▶ **What to produce**:
Your task is to transcribe the records exactly, skipping every image.

Stored data
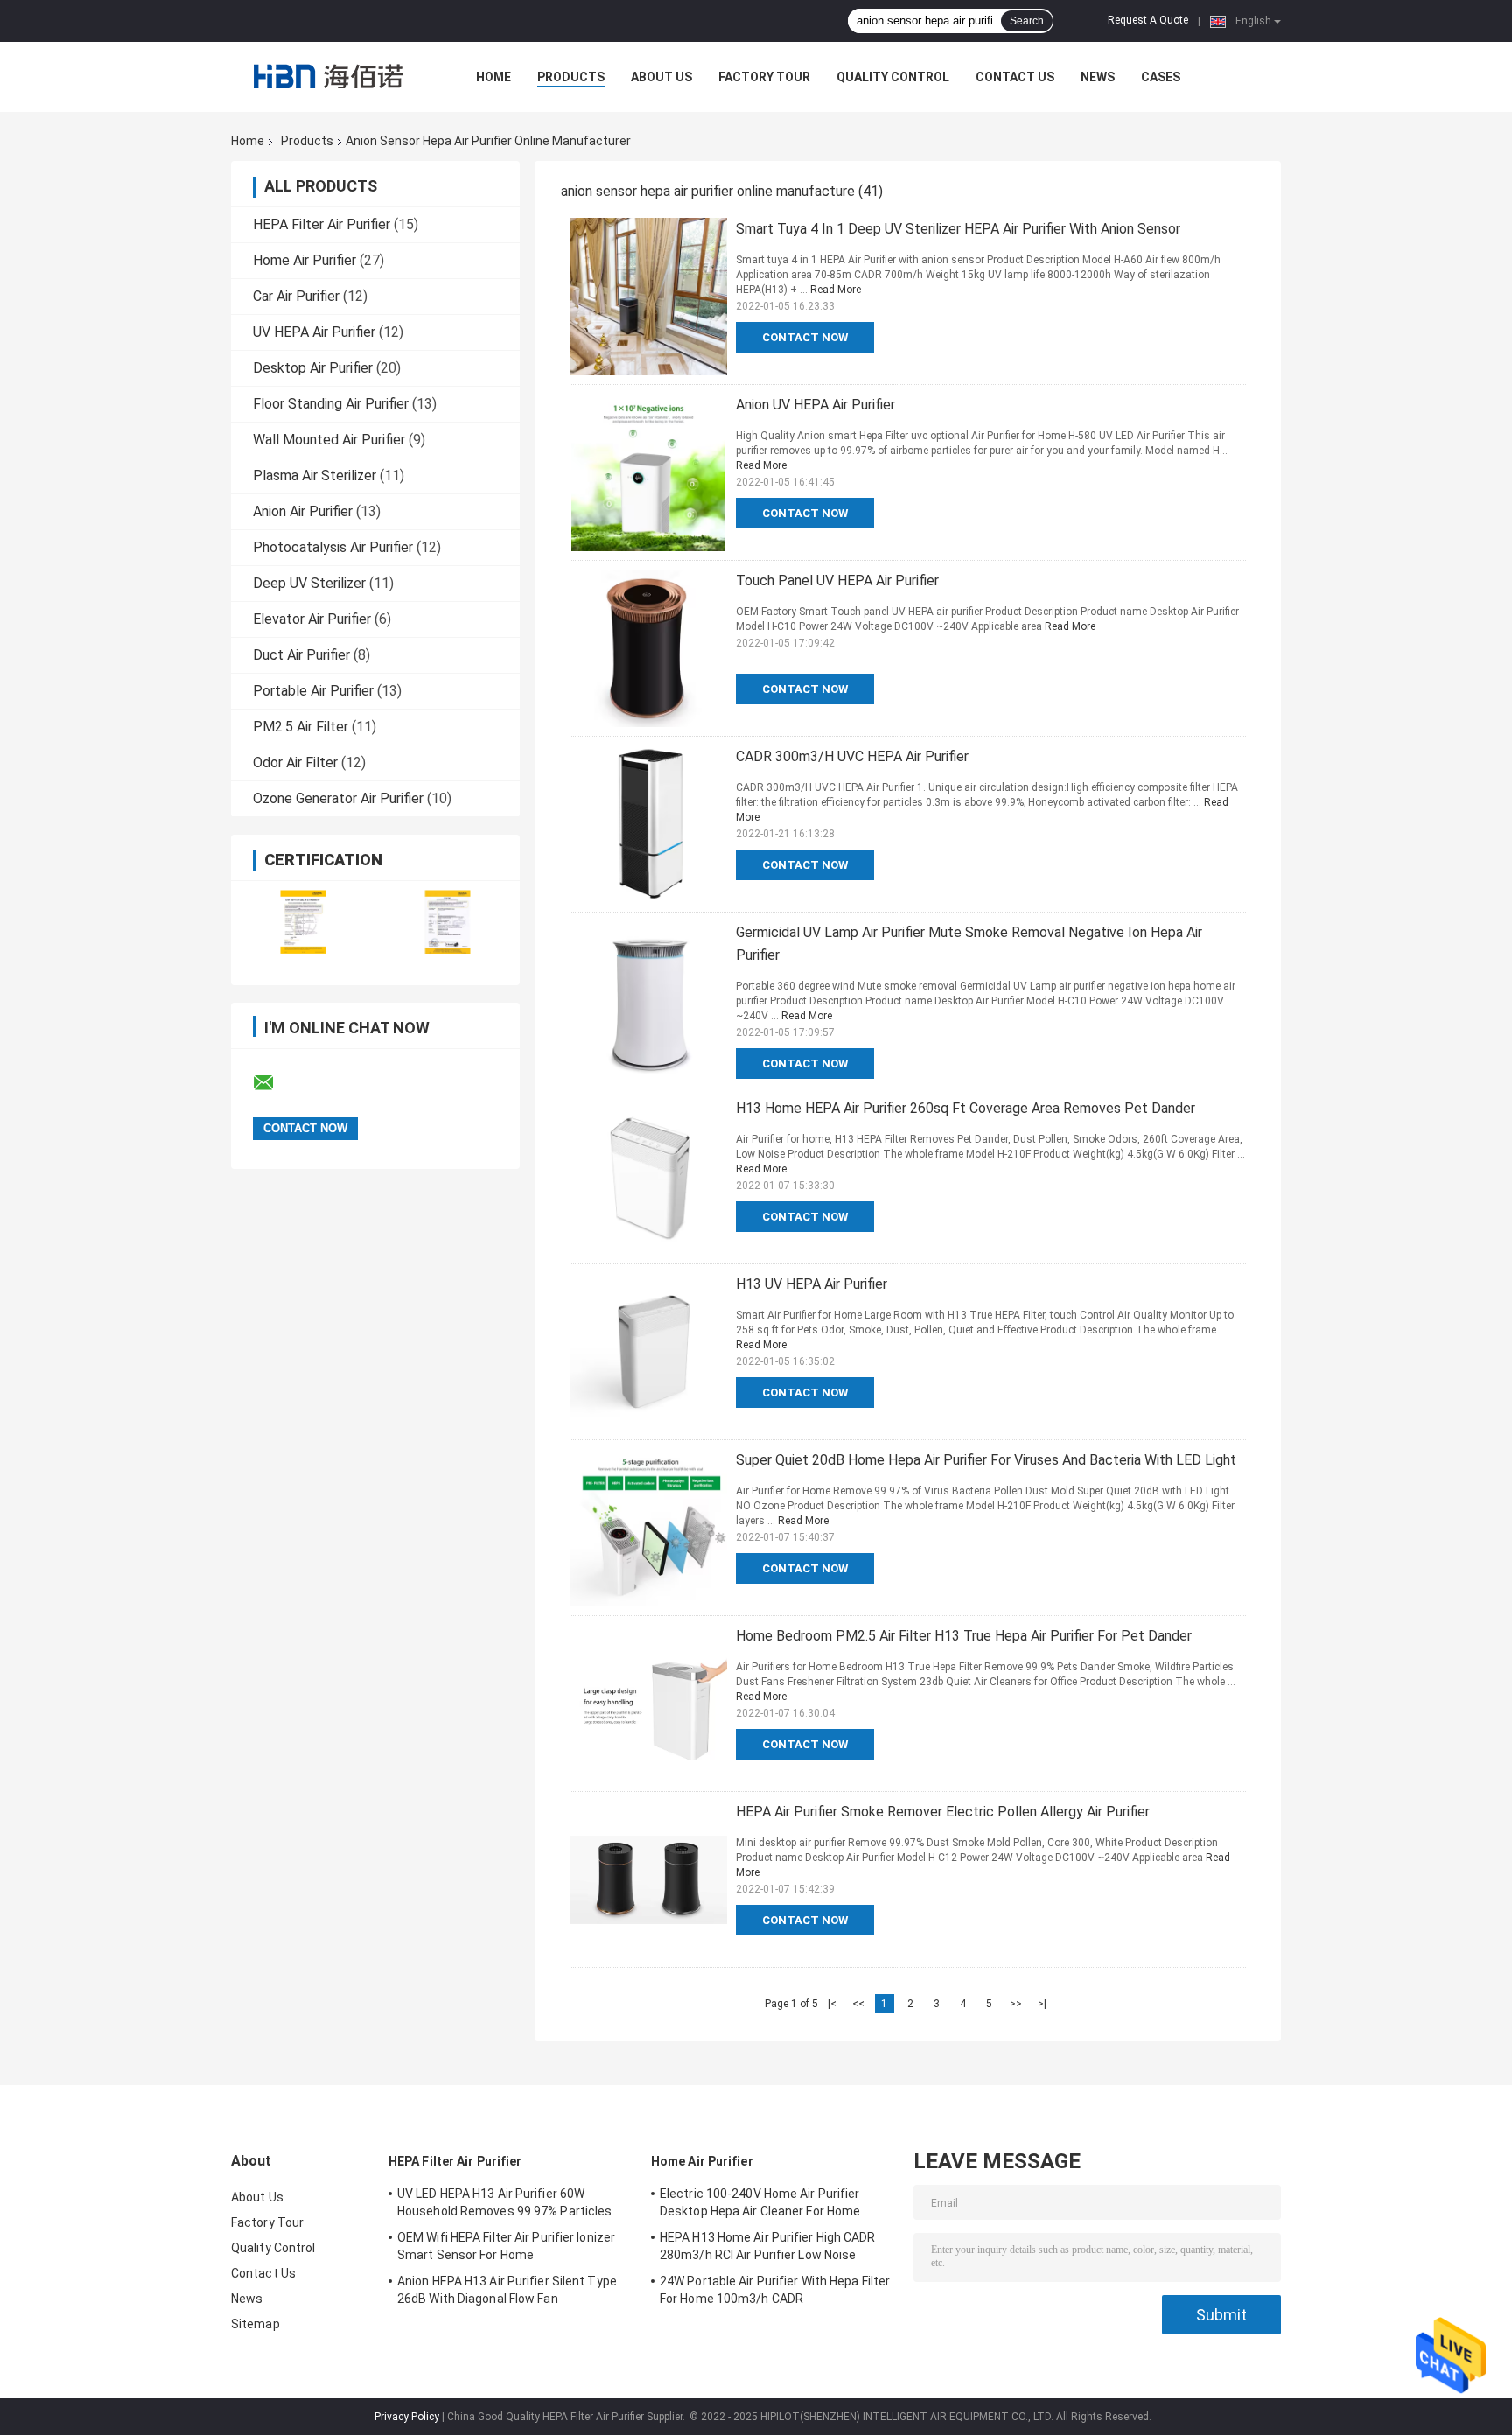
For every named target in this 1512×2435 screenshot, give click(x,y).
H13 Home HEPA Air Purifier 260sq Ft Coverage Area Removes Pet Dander (965, 1108)
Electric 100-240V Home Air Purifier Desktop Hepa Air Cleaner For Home (760, 2202)
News (1098, 77)
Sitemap (255, 2324)
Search (1027, 21)
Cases (1160, 77)
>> (1016, 2004)
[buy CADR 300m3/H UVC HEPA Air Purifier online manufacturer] (648, 824)
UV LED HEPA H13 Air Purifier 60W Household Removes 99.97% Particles (504, 2202)
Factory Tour (764, 77)
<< (858, 2004)
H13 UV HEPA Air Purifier (811, 1284)
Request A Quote (1148, 20)
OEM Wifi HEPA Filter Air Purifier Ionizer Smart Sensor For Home (506, 2246)
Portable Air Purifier (313, 690)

▶ **Solution to this task**:
For every named target in this 1512×2435 screenshot, give click(x,y).
H13 Home HEPA Air Purifier 260sq Ft Coverage Area Removes Pet Dander (965, 1108)
Electric 100-240V Home Air Purifier Desktop Hepa Air Cleaner For Home (760, 2202)
News (1098, 77)
Sitemap (255, 2324)
Search (1027, 21)
Cases (1160, 77)
>> (1016, 2004)
[buy CADR 300m3/H UVC HEPA Air Purifier online manufacturer] (648, 824)
UV LED HEPA H13 Air Purifier 60W Household Removes 99.97% Particles (504, 2202)
Factory Tour (764, 77)
<< (858, 2004)
H13 UV HEPA Air Purifier (811, 1284)
Request A Quote (1148, 20)
OEM Wifi HEPA Filter Air Purifier Ionizer Smart Sensor For Home (506, 2246)
Portable Air Purifier (313, 690)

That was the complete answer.